Suara itu seperti suara ayah Jaka yang sudah meninggal. Jaka yang menyadari itu sampai terbelalak mendengarnya.

"Aku tau kamu marah pada Irawan. Tapi kamu harus tau kalau dia memang punya power lebih darimu. Kalau kamu menghadapinya satu lawan satu seperti ini, percayalah, kamu akan kalah. Karena itu kamu butuh cara yang tepat untuk menghadapinya," lanjut Danu masih dengan suara ayah Jaka.

"A--yah," bisik Jaka dengan mata berkaca-kaca.

"Nggak papa, Jaka. Aku ngerti apa yang kamu rasakan, tapi setelah ini, kamu harus berusaha kuat menghadapinya. Banyak bukti yang tidak diungkap, tapi yakinlah setelah kamu siap, satu persatu bukti itu akan menghadap kepadamu tanpa diminta,"

Jaka menelan ludahnya, dia semakin yakin jika Danu saat ini adalah pria yang sedang diisi oleh roh sang ayah. Bagaimana tidak, dia belum pernah bercerita sedetail ini pada pria yang kini jadi atasannya. Jaka juga yakin jika apa yang dikatakan Danu benar adanya hingga dia harus sabar seperti yang dikatakan Danu sebelum akhirnya semua rahasia akan kematian ayahnya kelak terbongkar.

"Jadi yang harus aku lakukan sekarang apa?" tanya Jaka mulai berani bersuara.

"Bekerja dulu saja, aku akan kasih kamu banyak job agar kamu nantinya ketemu satu persatu orang yang akan membongkar kejahatan pria yang berani membuatmu tertunduk begitu dalam,"

Mendengar perkataan itu Jaka yang sempat menggulung harapannya untuk membongkar kematian ayahnya kembali bersemangat, dia lalu menepuk bahu Danu untuk melangkah ke gudang peti mati untuk memulai harinya.
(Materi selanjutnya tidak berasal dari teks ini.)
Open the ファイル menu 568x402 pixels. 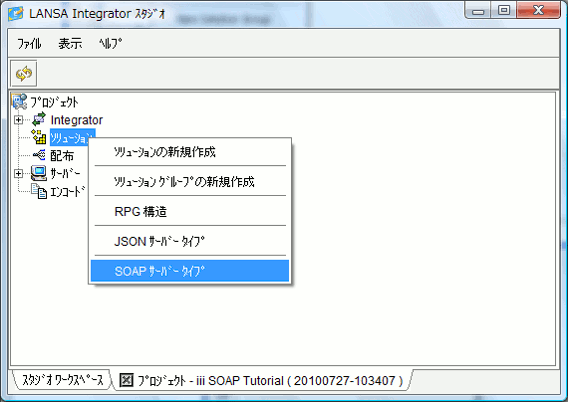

Jaka yakin jika dia giat bekerja, bukan tidak mungkin satu persatu misteri ini akan terbongkar seperti apa yang dikatakan ayahnya melalui Danu yang entah ingat atau tidak dengan kata-katanya.

"Sekarang tugasmu adalah mengantar peti ke Jalan Ijen," tunjuk Danu pada surat tugas Jaka hari ini.

"Ijen?" Danu mengernyitkan dahinya.

Betapa tidak ini adalah jalan besar di Kota Malang yang dulu sering di sambangi ayahnya untuk bertemu banyak rekan bisnisnya.

"Iya, Ijen. Peti sudah ada di pick up," tunjuk Danu pada mobil yang sudah menunggu Jaka sejak tadi.

"Peti ini dikirim untuk siapa?"

"Untuk Keluarga Dumadi," ucap Danu sambil membaca tulisan di surat jalan yang dia letakkan di atas meja.

"Apa? Keluarga itu,"

"Memangnya kamu kenal?"

Jaka mengangguk pelan tapi tidak berani berkata-kata karena dia takut dia salah orang.